The Small Claims Court in Virginia, has concurrent jurisdiction with the General District Court for all cases involving claims up to $2,000. Cases involving claims between $3,000.00 and $15,000.00 may be heard either in the General District Court or in the Circuit Court. VA. Code 16.1-122.1 and 122.2; VA. Code 16.1-77(1).

If the judge is so stupid as to allow unsubstantiated testimony without allowing the defendent the right to cross examine, then within 30 days the Defendent will file an appeal bond, refile in District Court and the letter, sans consultant, is lost.

The letter, and any transitory victory it may afford you in small claims, is worthless without verification from the writer of the letter.
 

KTMom

Junior Member
I understand what you're saying, Belize, but don't you think that as a practical matter using the letter to support a point can't hurt? I don't have any experience with this stuff, but I would think that small claims court judges are used to people presenting cases without any legal guidance. And even if the judge disregards the letter for reasons you stated, I have other arguments to support my case.
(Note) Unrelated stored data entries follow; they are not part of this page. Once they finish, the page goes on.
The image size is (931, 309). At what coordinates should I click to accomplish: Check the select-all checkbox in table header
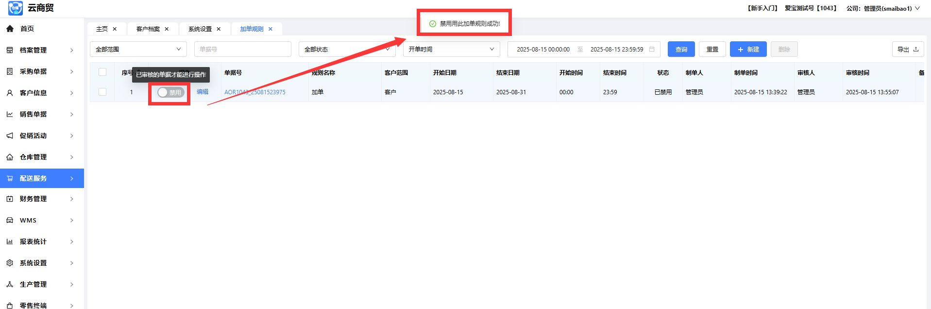pos(102,72)
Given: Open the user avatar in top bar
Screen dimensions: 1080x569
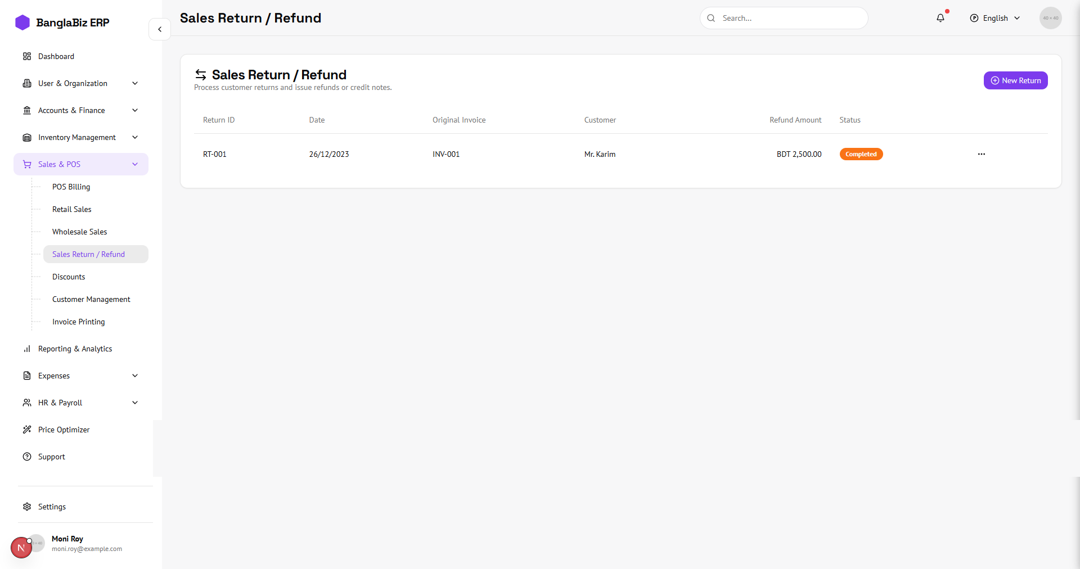Looking at the screenshot, I should [1050, 18].
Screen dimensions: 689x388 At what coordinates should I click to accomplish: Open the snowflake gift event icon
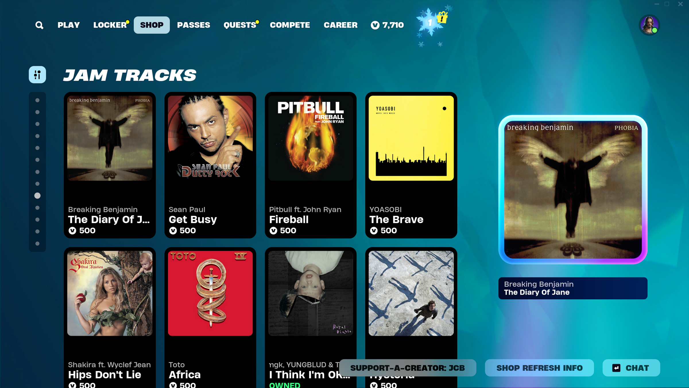429,23
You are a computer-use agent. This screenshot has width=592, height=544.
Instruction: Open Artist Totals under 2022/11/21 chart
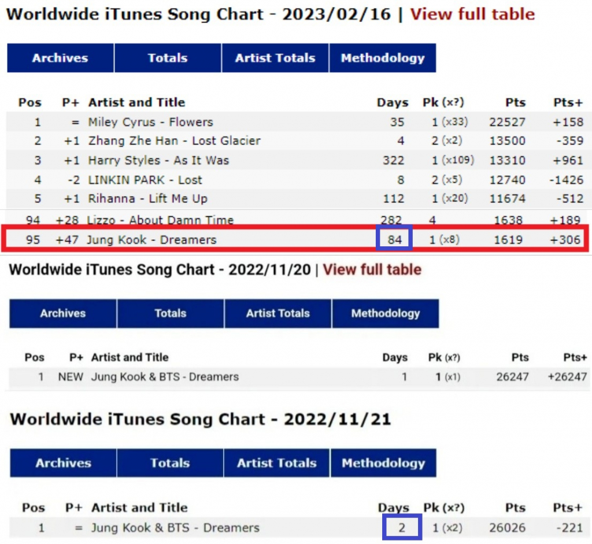[277, 463]
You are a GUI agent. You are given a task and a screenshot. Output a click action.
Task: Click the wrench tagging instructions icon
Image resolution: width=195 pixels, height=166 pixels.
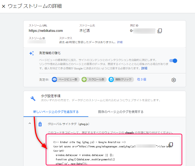pos(33,98)
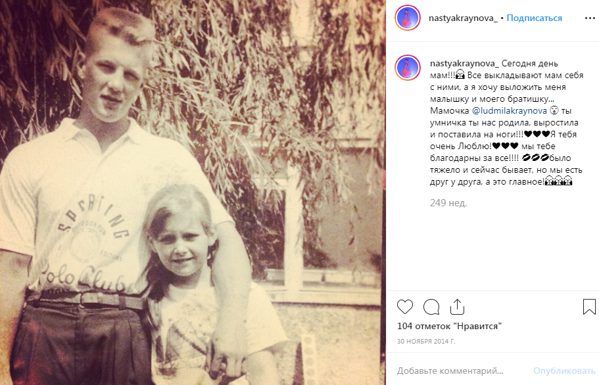The image size is (599, 385).
Task: Open the three-dot more options menu
Action: 590,18
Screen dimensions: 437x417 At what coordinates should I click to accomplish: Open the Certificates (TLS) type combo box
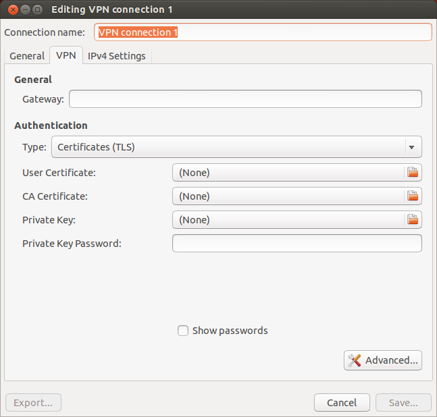pyautogui.click(x=236, y=146)
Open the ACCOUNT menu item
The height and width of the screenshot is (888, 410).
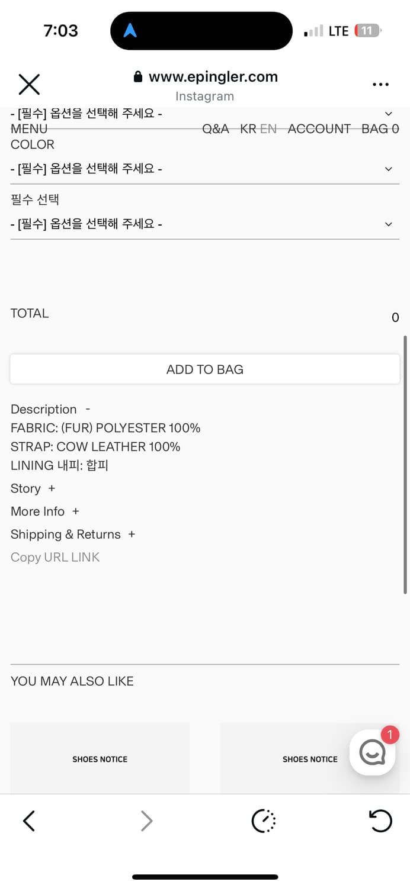[319, 129]
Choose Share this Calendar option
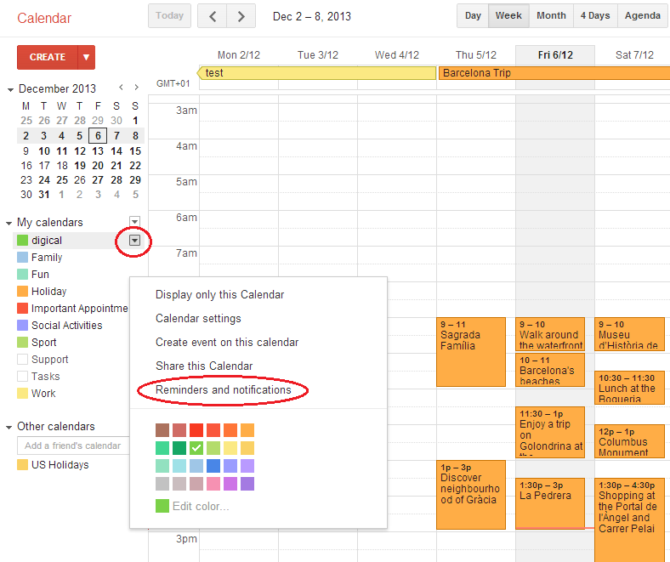 pyautogui.click(x=203, y=366)
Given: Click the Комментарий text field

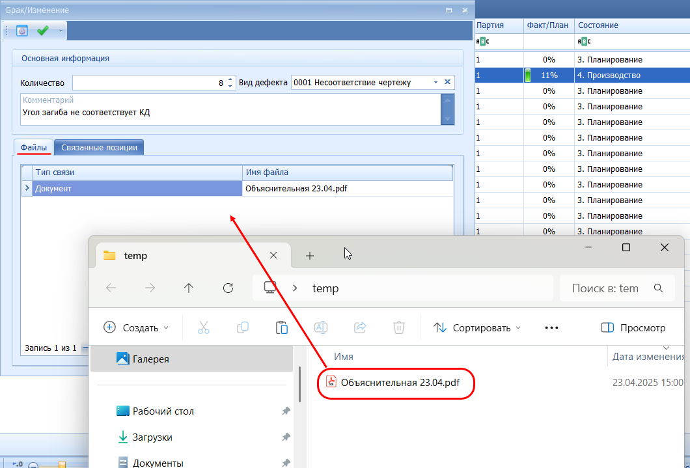Looking at the screenshot, I should point(228,112).
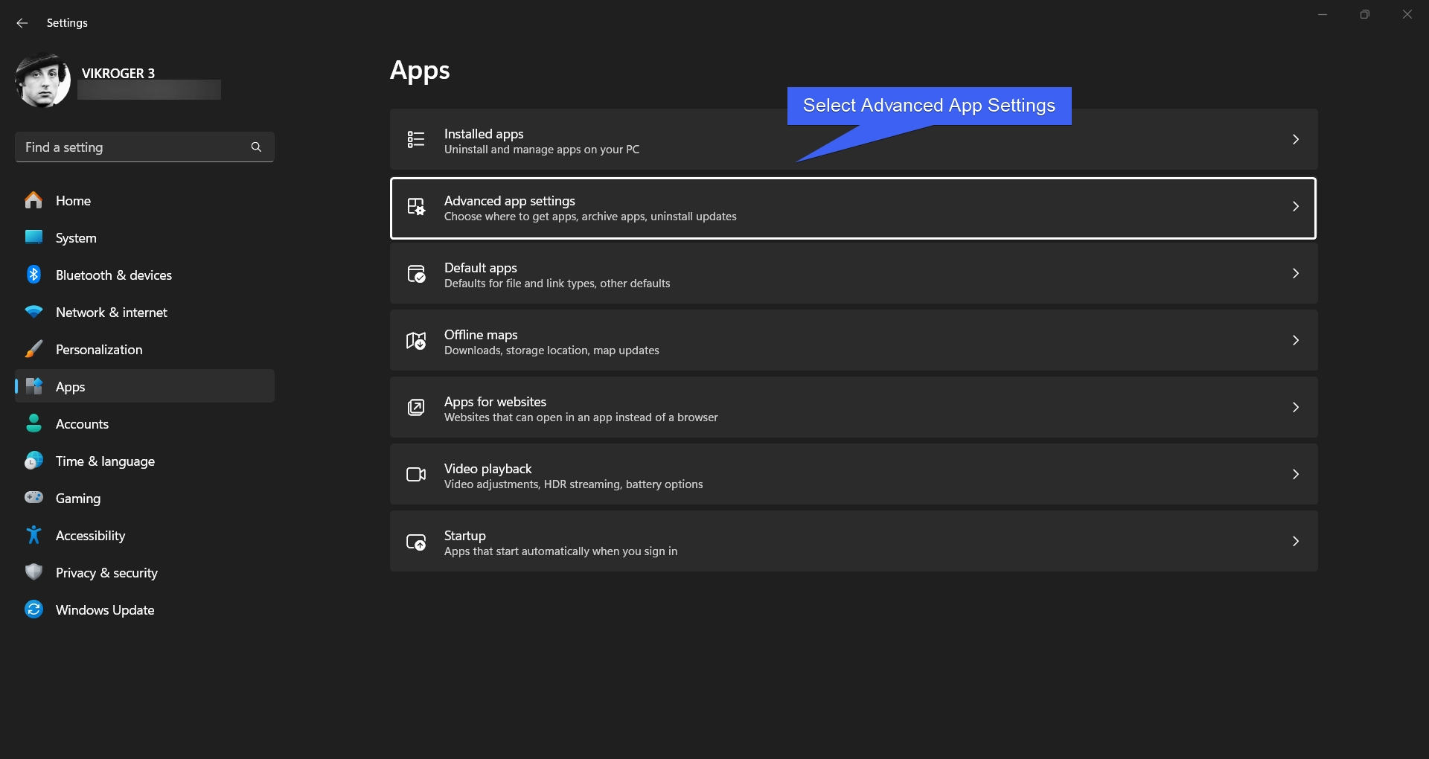
Task: Click the Bluetooth & devices sidebar icon
Action: click(x=33, y=275)
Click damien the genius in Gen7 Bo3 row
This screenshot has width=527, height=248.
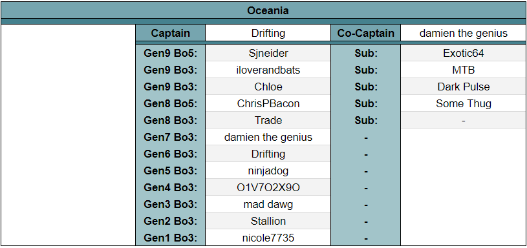pyautogui.click(x=268, y=137)
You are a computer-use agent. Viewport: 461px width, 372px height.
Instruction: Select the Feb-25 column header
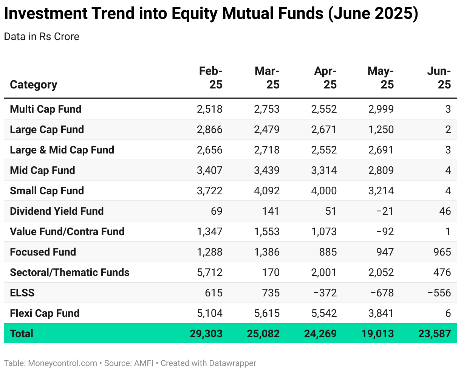[x=211, y=78]
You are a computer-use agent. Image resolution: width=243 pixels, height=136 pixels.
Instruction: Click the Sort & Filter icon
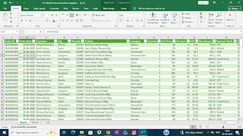point(211,18)
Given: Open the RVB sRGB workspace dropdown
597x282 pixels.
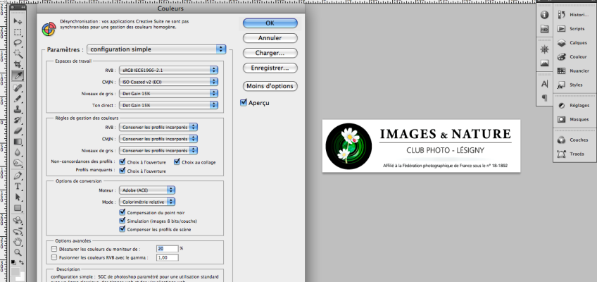Looking at the screenshot, I should tap(169, 71).
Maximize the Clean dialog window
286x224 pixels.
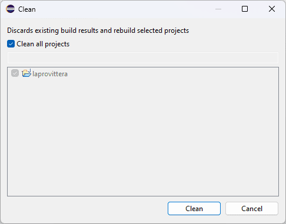[x=245, y=9]
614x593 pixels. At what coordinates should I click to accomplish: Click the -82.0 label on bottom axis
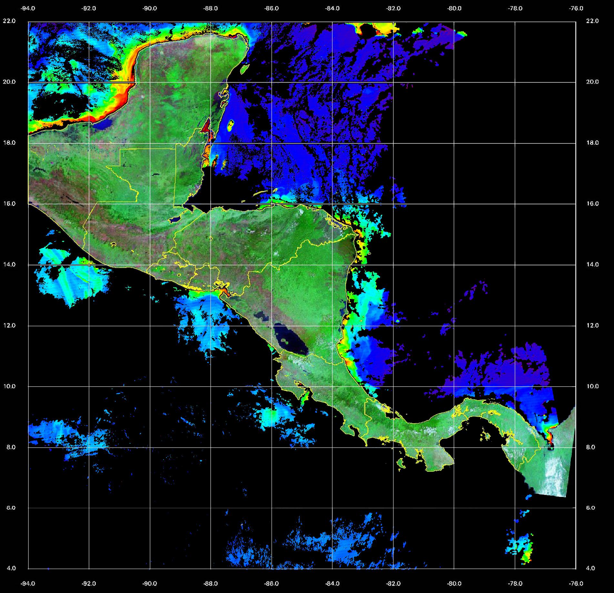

So isn't the worst that could happen is just that the judge disregards the letter and decides the case on the merits of my other arguments? And if the defense happens to appeal, I still haven't lost anything because, as dcatz said, the new trial would start from scratch. Or do you think that the judge would somehow penalize me for not knowing the standards for what's admissible evidence?

BTW, I didn't make this clear (and perhaps it makes no difference in your response), but I reside in Virginia and the case is being heard in ****land.